Exercise passage:
In the end, our most accurate user during the beta period had a MARD of 73%, with two other users right at 70%. Most ended up between 62% and 67%. Two were closer to 50%.

We also looked at the Clarke Error Grid for accuracy, with a goal to have blood glucose predictions be in Zones A and B as much as possible. Overall, we managed to do this more than 85% of the time, but one user ended up there 97% of time – comparable to CGMs currently approved by the FDA.

As a first pass, these results are encouraging, even more so now that our team can analyze and improve our adaptive algorithms. In fact, there are so many ways we can improve the algorithms, that our immediate course is to figure what to implement prior to our next beta.

View our final video on the Beta 1results for Soft CGM here.

News from the CEO: Everyone Hates Platform Plays… Except their Own

Building and investing in platforms is not for everyone. It’s a challenging endeavor that can come with a lot of cost and often a long time to market. But a successful platform is well worth the risk. In a new blog post, Aspire CEO Essam Abadir recounts his past success with platforms, and explains why he’s continuing to build them.

Material provided:
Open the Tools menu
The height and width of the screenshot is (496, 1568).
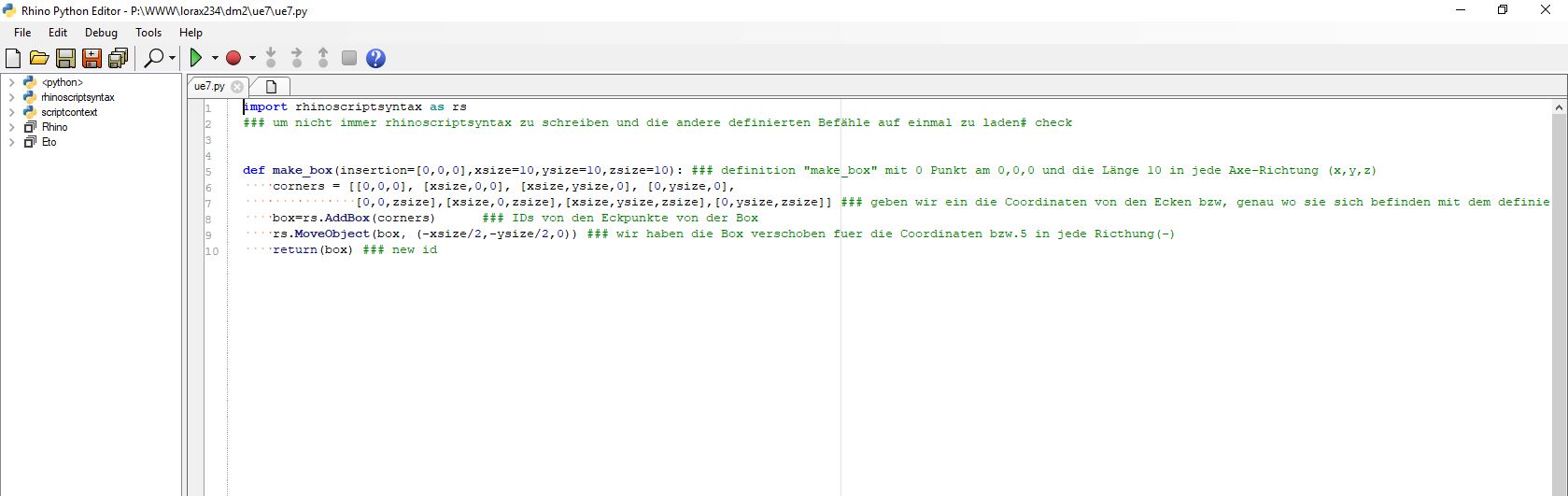click(x=148, y=32)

Aim of the exercise:
Using the text on the Soft CGM beta results, answer each question below.
(a) How many users ended up closer to 50%?
(b) In which zones of the Clarke Error Grid did the team aim to have blood glucose predictions fall?
(c) Who is named as Aspire's CEO?

Answer to the problem:
(a) Two
(b) Zones A and B
(c) Essam Abadir